What is needed: Copy the records below line for line, without changing anything.
-------- Records supplied --------
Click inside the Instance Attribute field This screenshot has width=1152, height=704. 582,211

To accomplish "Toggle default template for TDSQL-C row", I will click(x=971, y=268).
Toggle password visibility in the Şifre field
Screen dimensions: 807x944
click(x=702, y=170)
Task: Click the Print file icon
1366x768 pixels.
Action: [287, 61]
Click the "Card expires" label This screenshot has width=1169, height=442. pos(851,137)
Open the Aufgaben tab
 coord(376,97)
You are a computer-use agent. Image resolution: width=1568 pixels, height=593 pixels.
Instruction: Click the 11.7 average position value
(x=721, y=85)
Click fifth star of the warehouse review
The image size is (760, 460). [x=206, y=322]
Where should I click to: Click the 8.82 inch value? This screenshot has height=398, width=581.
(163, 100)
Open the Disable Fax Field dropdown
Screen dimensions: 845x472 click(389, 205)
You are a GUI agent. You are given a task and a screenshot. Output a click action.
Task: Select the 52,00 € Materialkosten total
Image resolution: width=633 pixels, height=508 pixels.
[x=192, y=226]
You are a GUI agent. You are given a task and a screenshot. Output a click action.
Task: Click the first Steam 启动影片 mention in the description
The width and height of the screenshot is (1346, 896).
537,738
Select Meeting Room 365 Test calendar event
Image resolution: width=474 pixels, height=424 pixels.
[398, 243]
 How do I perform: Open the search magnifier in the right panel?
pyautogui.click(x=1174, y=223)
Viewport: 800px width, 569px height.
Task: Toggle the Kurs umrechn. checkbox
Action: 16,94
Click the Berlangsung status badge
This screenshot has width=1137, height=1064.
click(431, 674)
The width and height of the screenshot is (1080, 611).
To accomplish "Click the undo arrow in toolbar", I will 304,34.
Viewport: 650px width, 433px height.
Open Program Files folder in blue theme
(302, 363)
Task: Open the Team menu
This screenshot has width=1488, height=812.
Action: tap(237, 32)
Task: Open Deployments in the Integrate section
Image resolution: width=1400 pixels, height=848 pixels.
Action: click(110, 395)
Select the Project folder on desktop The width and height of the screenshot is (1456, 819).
--------
The reply:
Click inside the Instance Attribute field This screenshot has width=1152, height=704. 582,211

To accomplish "Toggle default template for TDSQL-C row", I will click(x=971, y=268).
Toggle password visibility in the Şifre field
Screen dimensions: 807x944
click(x=702, y=170)
Task: Click the Print file icon
1366x768 pixels.
Action: [287, 61]
Click the "Card expires" label This screenshot has width=1169, height=442. pos(851,137)
Open the Aufgaben tab
 coord(376,97)
You are a computer-use agent. Image resolution: width=1568 pixels, height=593 pixels.
Instruction: Click the 11.7 average position value
(x=721, y=85)
Click fifth star of the warehouse review
The image size is (760, 460). [x=206, y=322]
Where should I click to: Click the 8.82 inch value? This screenshot has height=398, width=581.
(163, 100)
Open the Disable Fax Field dropdown
Screen dimensions: 845x472 click(389, 205)
You are a GUI agent. You are given a task and a screenshot. Output a click action.
Task: Select the 52,00 € Materialkosten total
Image resolution: width=633 pixels, height=508 pixels.
[x=192, y=226]
You are a GUI agent. You are given a task and a screenshot. Output a click action.
Task: Click the first Steam 启动影片 mention in the description
The width and height of the screenshot is (1346, 896).
537,738
Select Meeting Room 365 Test calendar event
Image resolution: width=474 pixels, height=424 pixels.
[398, 243]
 How do I perform: Open the search magnifier in the right panel?
pyautogui.click(x=1174, y=223)
Viewport: 800px width, 569px height.
Task: Toggle the Kurs umrechn. checkbox
Action: 16,94
Click the Berlangsung status badge
This screenshot has width=1137, height=1064.
click(431, 674)
The width and height of the screenshot is (1080, 611).
To accomplish "Click the undo arrow in toolbar", I will 304,34.
Viewport: 650px width, 433px height.
Open Program Files folder in blue theme
(302, 363)
Task: Open the Team menu
This screenshot has width=1488, height=812.
Action: tap(237, 32)
Task: Open Deployments in the Integrate section
Image resolution: width=1400 pixels, height=848 pixels.
Action: click(110, 395)
Select the Project folder on desktop The width and height of the screenshot is (1456, 819).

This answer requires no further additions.